Justiça nega liminar para anulação de decreto de emergência financeira da Prefeitura e medidas adotadas para cortes de gastos na administração
Justiça nega liminar para anulação de decreto de emergência financeira da Prefeitura e medidas adotadas para cortes de gastos na administração municipal continuam em vigor.
Na sentença proferida ontem, o juiz da 4ª Vara Cível, Nelzio Antonio Papa Junior, citou que a situação traz reflexos para o funcionalismo, mas também para a administração municipal devido ao aumento das demandas no fim do ano. O magistrado acatou a defesa da Prefeitura sobre a falta de repasses do Estado e o déficit gerado na arrecadação municipal, manifestando-se assim pela legalidade do decreto municipal de emergência.
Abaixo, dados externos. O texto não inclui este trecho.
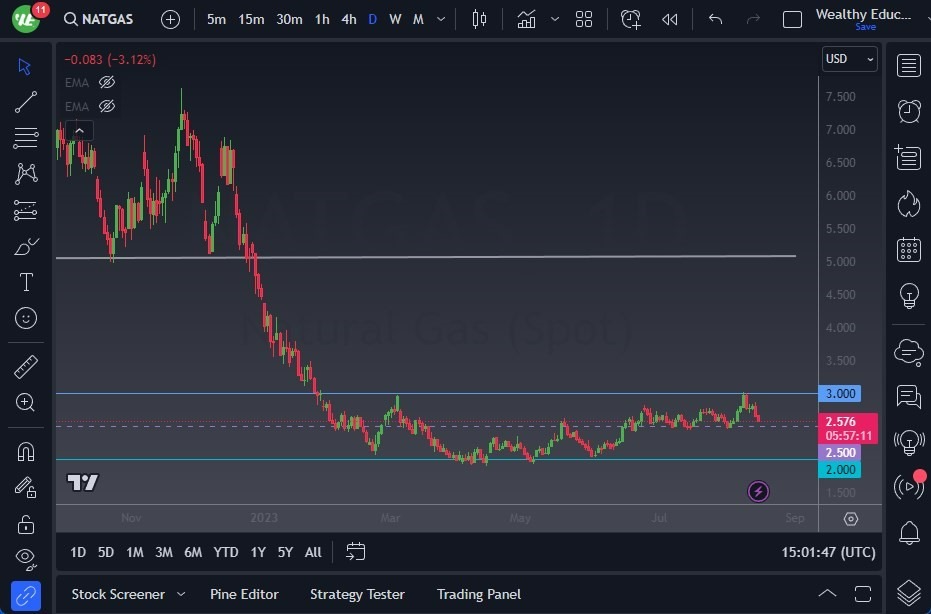931x614 pixels.
Task: Collapse the indicator legend chevron
Action: coord(80,130)
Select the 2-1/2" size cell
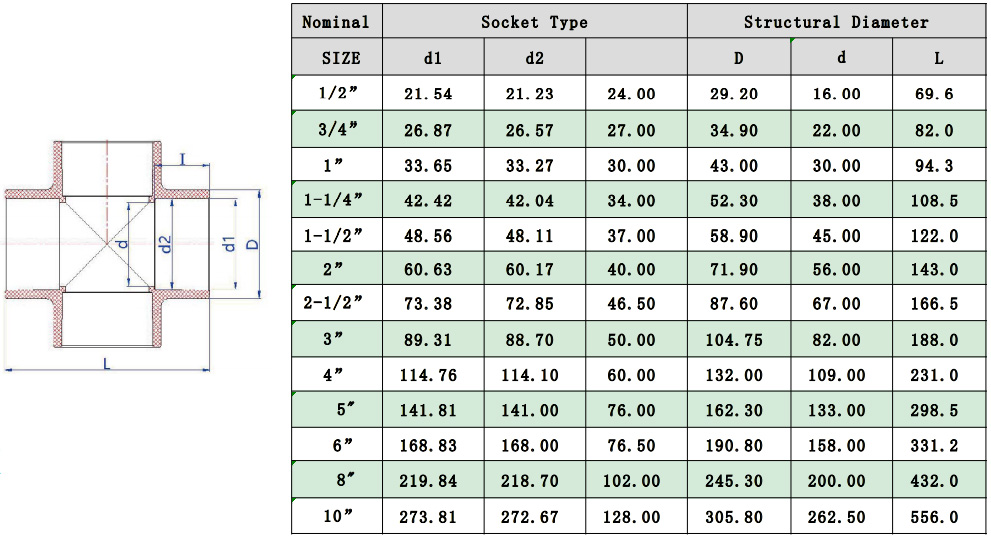The height and width of the screenshot is (540, 991). pos(338,305)
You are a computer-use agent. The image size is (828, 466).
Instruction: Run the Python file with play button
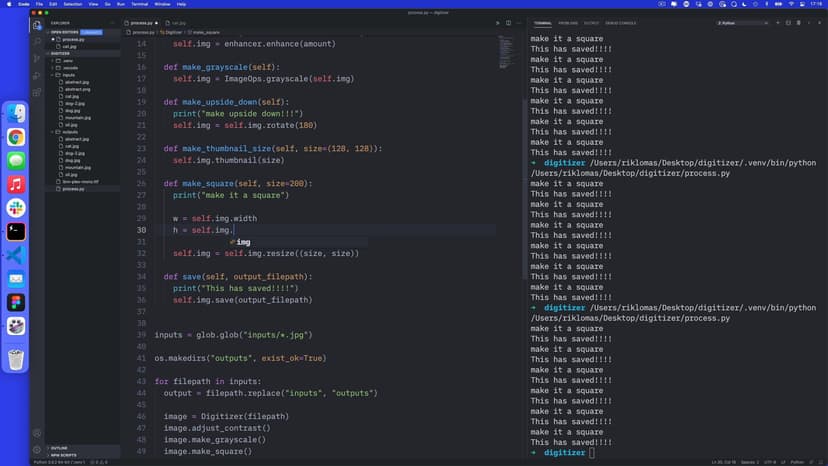[x=497, y=22]
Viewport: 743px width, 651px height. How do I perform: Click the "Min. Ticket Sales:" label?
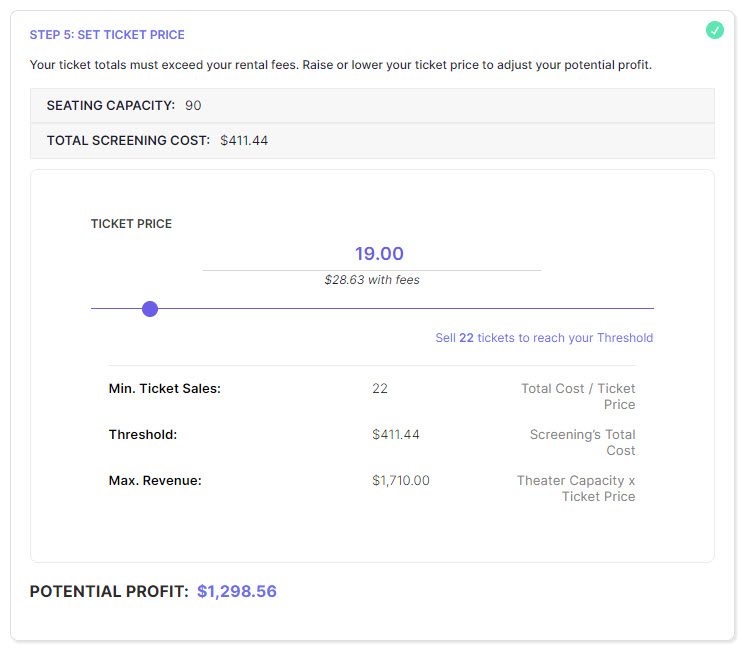[x=164, y=389]
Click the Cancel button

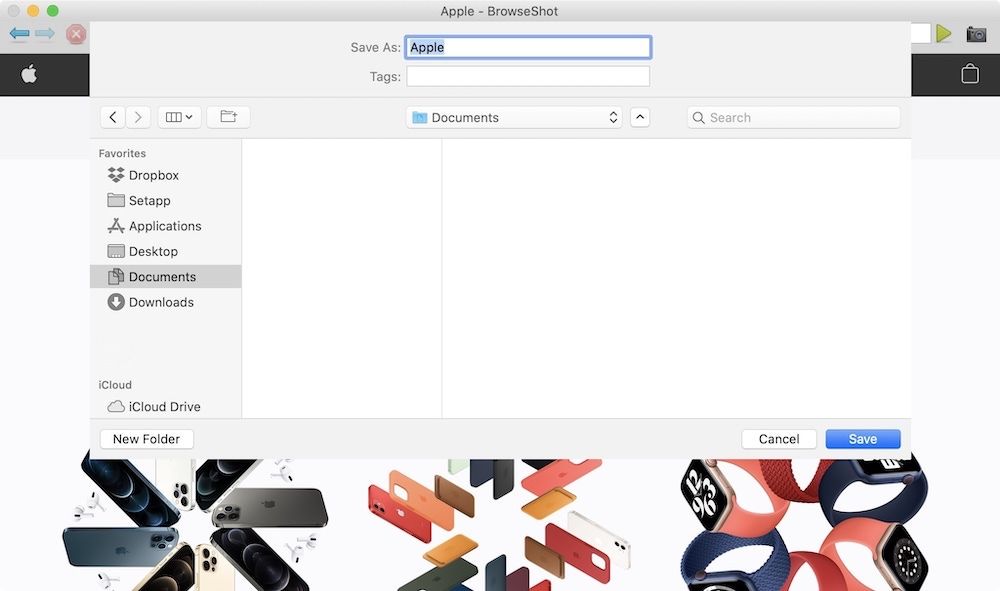(x=778, y=439)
Ao negar o pedido para anulação das medidas de contingenciamento, o juiz ainda posicionou que cortes radicais, como a suspensão de tíquete-alimentação, são possíveis em excepcionalidade porque os benefícios não integram remuneração.
A ação para anular o decreto de emergência financeira foi movida pelo Sindicato dos Servidores Públicos Municipais de Uberaba (SSPMU) e contesta a exoneração de servidores e o corte no tíquete-alimentação. O sindicato alegou que a dispensa de contratados e servidores de carreira somente teria legalidade quando o total da despesa com pessoal ultrapassar o limite de 60% e após a redução de 100% das despesas com cargos em comissão e funções de confiança.
Na ação, o município argumentou que o decreto em nada atropela a Constituição Federal ou leis infraconstitucionais. Também foi citada na defesa a Lei de Responsabilidade Fiscal e as legislações faculta o auxílio-alimentação à disponibilidade financeira. Além disso, a Prefeitura reforçou que a demissão de servidores estáveis somente poderá ocorrer em último caso, considerado caráter de excepcionalidade.